夏荷嘆了口氣,“淵兒,你真的決定了嗎?你真的要與媽媽作對嗎?”
而莫淵,只是緩緩的閉上眼睛,“我的母親溫婉可親,她的淳淳教導我一直謹記在心,她說過,人活在這個世界上除了問心無愧活着,還要珍惜眼前人。一旦你認爲這個人是你重要的人,那就按照你自己的路去走,不要管世界上其他人的話語,保護你重要的人,無怨無悔走向未來,這個就是人生。
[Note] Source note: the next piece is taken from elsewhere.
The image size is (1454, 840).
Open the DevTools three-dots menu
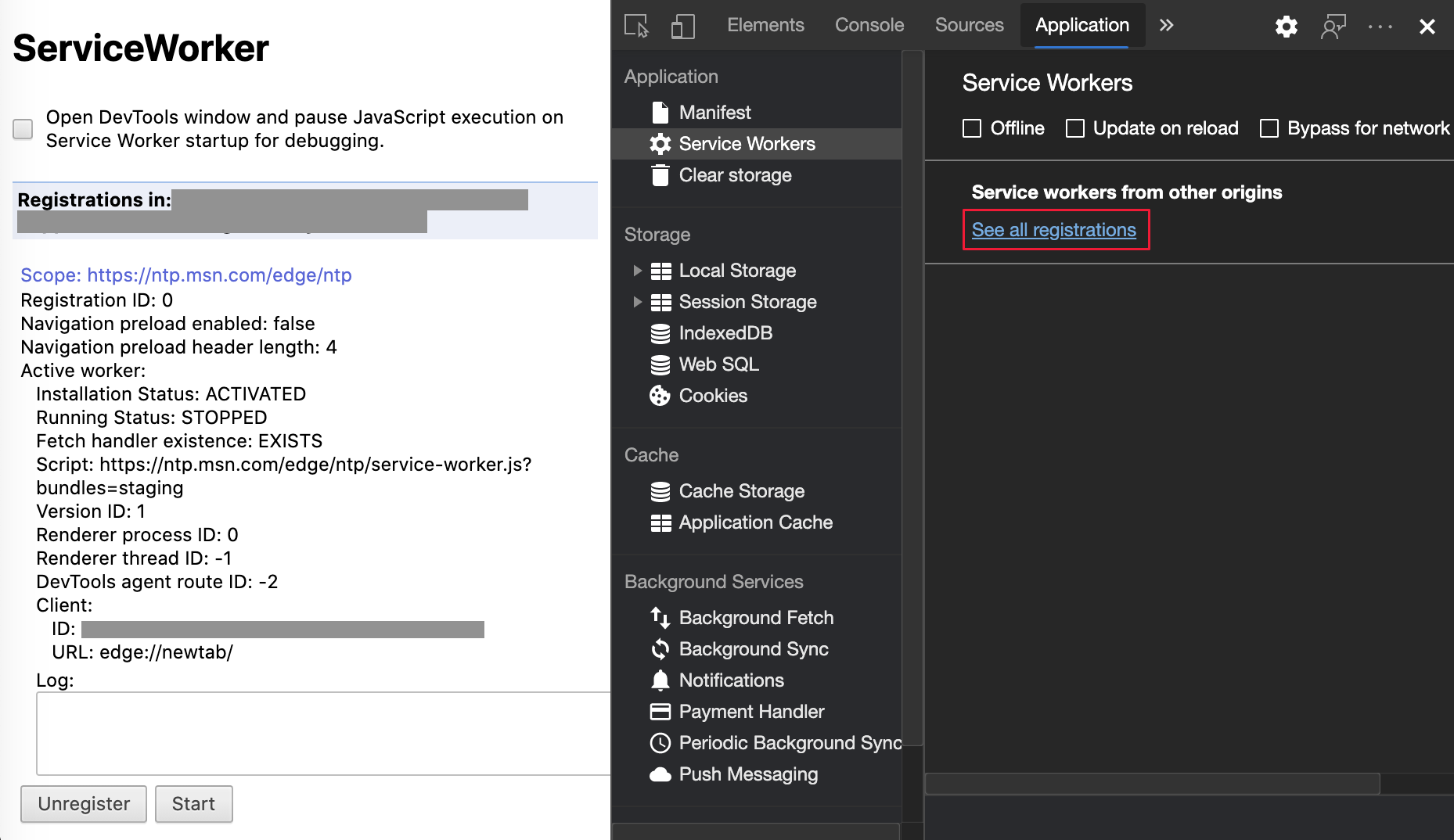(x=1380, y=27)
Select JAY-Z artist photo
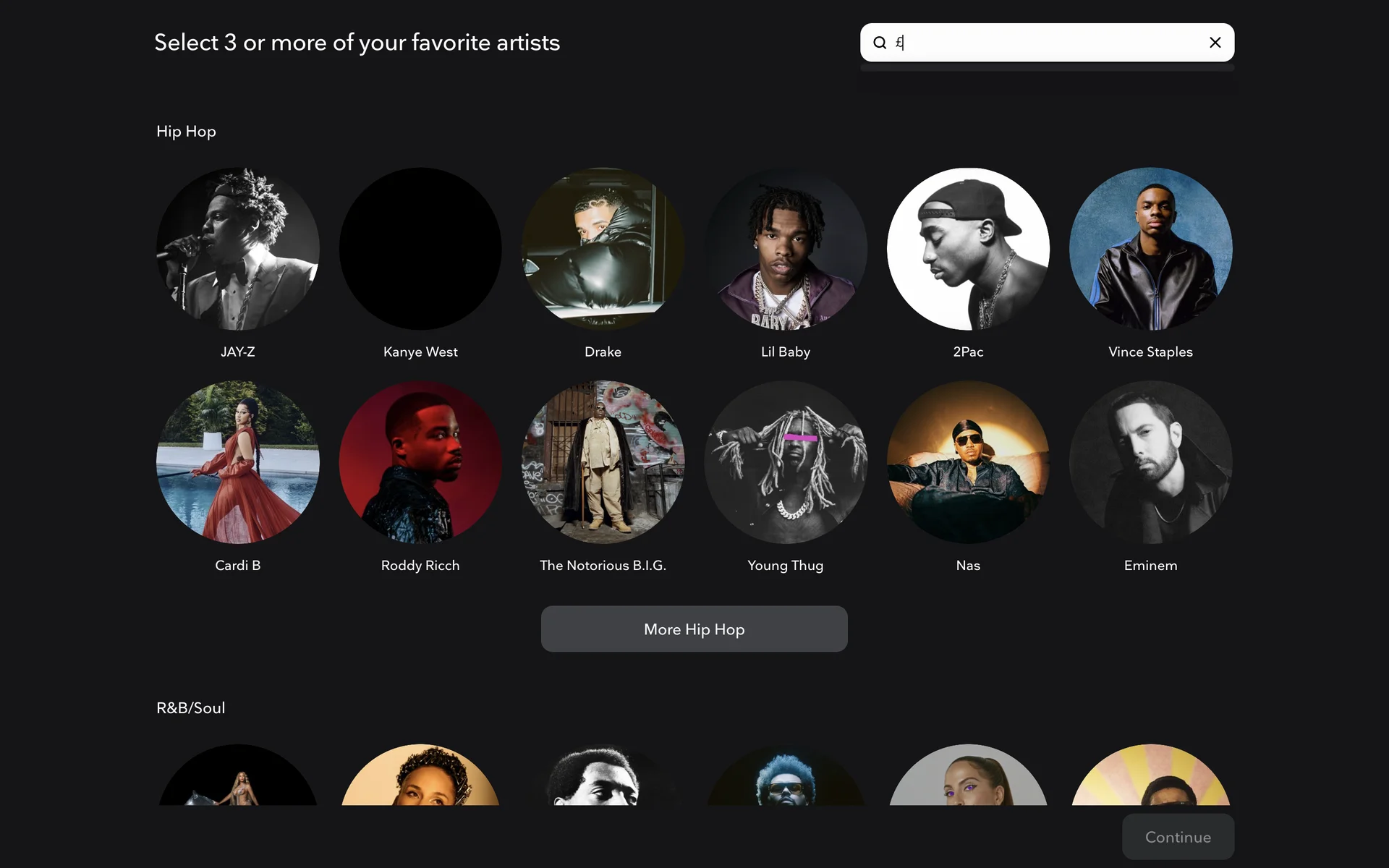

”
那些幼年時期的回憶一幕幕在眼前播放,母親教他識字,喂他吃飯,照顧生病的他,傳他做人的道理,爲他縫補衣衫,帶他出門玩耍,他都記得,都記得清清楚楚。
直到那一夜,耀夜國軍隊闖入他們家裡,他的媽媽倒在血泊之中,最後一句話,對親衛說,“一定要保護好我的兒子,護他成長,成爲至尊至強的人,再也不要失去重要的人,再也不要流淚了。”
回憶裡的母親,與現在這個妄想着新世界,妄想着沒有法律規則約束的絕對自由世界,妄想着虛無中的理想世界,與這樣的母親,完全是截然相反的兩個人。
“對不起,母親,我只知道那一日,我的母親已經去世了。”莫淵慢慢的開口說出來。
要有多大的決心,要有多大的承受力,纔會在親生母親面前,對她說,你不是我的母親。
靈漓偏頭看他,即使他閉着雙眼,但靈漓還是能感覺到他已經溼潤的眼眶,他是至尊王,卻依舊是眼前女人的兒子,怎麼可能會不傷心?
靈漓咬了咬牙,緩緩抽出魔劍,“夏荷夫人,我敬重曾經的你,但是現在的你,是阻礙在我們身前的人,爲了救同伴,爲了我們自己的道義,我們必須朝前走,凡是阻礙,一概清除,希望你……不要怪他太狠心。”
“我怎麼會怪他呢。”夏荷的眼睛裡漸漸轉出哀傷,“他是我的兒子啊。”
莫淵渾身猛地一顫,終是支撐不住,跌跌撞撞倒坐在地上,而就在他剛接觸到地面的時候,整個場景都變了,他們所在的屋子整個的消失了,包括桌椅飯菜。
小青凰飛在靈漓身邊,“小心靈漓,那女人要出招了。”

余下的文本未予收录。